When in Venice, stay the Venetian way

It was one of the early summer months. The trip was finalised barely two hours before I boarded the evening train from Milan.

Cooking at the pictures of a submerged Venice that was hit by an exceptionally high tide in November—causing the worst flooding in more than 50 years—my mind raced back to my visit to the city nearly a decade ago.

It was one of the early summer months. The trip was finalised barely two hours before I boarded the evening train from Milan. As the train pulled out from Milano Centrale, I got busy weaving in my imagination the scenes of Venezia. How great would it be to see canals everywhere instead of roads.

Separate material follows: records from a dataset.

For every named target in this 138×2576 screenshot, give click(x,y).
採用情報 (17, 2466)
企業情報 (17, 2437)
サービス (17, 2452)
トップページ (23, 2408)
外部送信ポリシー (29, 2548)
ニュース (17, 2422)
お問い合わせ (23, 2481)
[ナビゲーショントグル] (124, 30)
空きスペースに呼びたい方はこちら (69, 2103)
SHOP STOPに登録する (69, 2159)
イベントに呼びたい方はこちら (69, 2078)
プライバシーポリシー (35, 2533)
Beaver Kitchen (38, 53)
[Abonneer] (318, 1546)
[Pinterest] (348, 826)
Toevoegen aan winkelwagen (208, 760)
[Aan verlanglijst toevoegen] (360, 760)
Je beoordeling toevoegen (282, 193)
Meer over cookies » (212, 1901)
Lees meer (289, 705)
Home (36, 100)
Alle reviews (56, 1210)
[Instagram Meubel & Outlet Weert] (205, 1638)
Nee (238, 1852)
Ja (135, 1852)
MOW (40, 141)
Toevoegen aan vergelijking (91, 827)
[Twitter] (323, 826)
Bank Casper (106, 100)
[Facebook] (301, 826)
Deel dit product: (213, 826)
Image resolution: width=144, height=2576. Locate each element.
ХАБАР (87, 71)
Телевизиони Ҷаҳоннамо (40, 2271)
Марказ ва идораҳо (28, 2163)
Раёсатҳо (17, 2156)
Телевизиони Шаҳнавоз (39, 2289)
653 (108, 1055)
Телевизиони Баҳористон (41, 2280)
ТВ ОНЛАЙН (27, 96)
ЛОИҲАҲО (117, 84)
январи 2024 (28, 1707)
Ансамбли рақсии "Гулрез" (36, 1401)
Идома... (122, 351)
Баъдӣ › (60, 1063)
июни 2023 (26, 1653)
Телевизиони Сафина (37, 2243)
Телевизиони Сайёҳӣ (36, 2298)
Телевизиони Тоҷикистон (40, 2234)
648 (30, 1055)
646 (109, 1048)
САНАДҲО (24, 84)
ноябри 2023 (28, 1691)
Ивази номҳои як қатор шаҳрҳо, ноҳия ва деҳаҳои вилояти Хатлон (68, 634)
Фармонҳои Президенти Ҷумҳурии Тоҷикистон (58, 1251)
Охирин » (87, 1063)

The train arrived at Venezia Santa Lucia station after a couple of hours. Announcements in Italian filled the air. The moment I stepped out, I was awestruck by the Grand Canal lined with Gothic and Renaissance buildings. The rush of tourists made it seem that the entire world was there. Equally intriguing were the many water taxis, some private and some belonging to hotels that were waiting for their guests.

Without following any map, I strolled for hours and lost track of time. I crossed the many bridges above the canals, sometimes entering the narrow lanes dotted with small restaurants. Having realised all of a sudden that it was the middle of the night, I went searching for a place to stay, but there was no vacancy anywhere and even if there was, the rates were too exorbitant for me.

I returned back to the station side and spotted a large boat with a covered shed. With no one in, I entered and soon fell asleep with my small backpack. The morning cold roused me before the sun rose. I again started walking. It was so peaceful to wander all alone—there were moments that made me feel it was just Venice and me. I saw newspapers being distributed on boats, then the sunrise and later children going to school on boats. As the day passed, I explored touristy pockets of the city. I came back to the same boat when darkness took over.

The following morning, I left for Switzerland, where I was a 17-year-old international student. As I climbed the station’s steps, I looked back at the boat that was my perfect Venice-style accommodation. The stay there was memorable than even Venice. Maybe the city wanted to teach me, “When in Venice, stay the Venice way.” For now, I wish the city a speedy recovery from its current plight, but we should not forget that it is a warning about climate change to the world.